An exact copy of every entry is needed, without the pictures.
*** Opening of THE DATA ***
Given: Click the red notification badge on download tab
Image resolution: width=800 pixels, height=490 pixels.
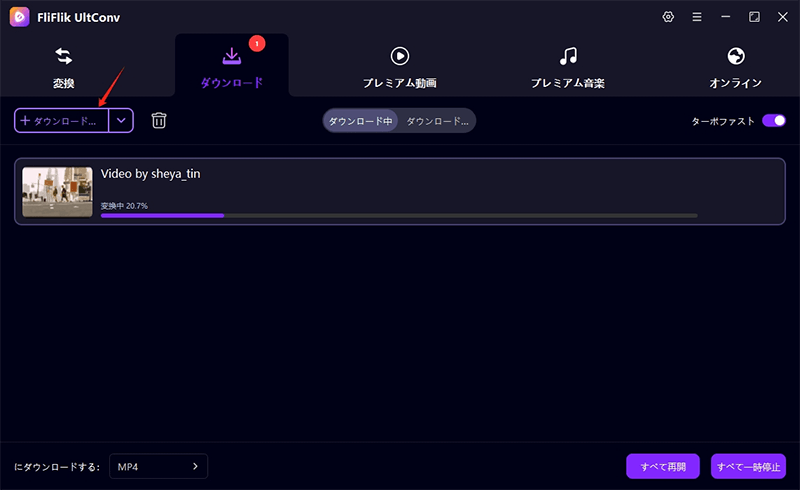Looking at the screenshot, I should coord(256,44).
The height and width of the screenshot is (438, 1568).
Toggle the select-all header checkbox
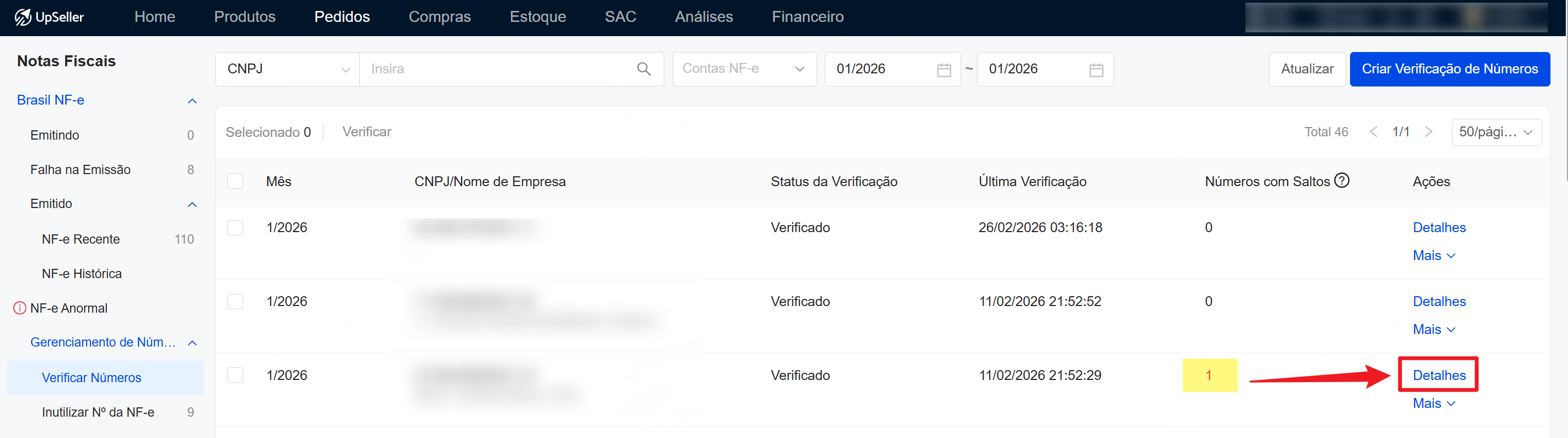[x=235, y=181]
*** Close of THE DATA ***
= TASK RESULT =
Given: Click the red notification badge on download tab
Image resolution: width=800 pixels, height=490 pixels.
Looking at the screenshot, I should coord(256,44).
The height and width of the screenshot is (438, 1568).
Toggle the select-all header checkbox
[x=235, y=181]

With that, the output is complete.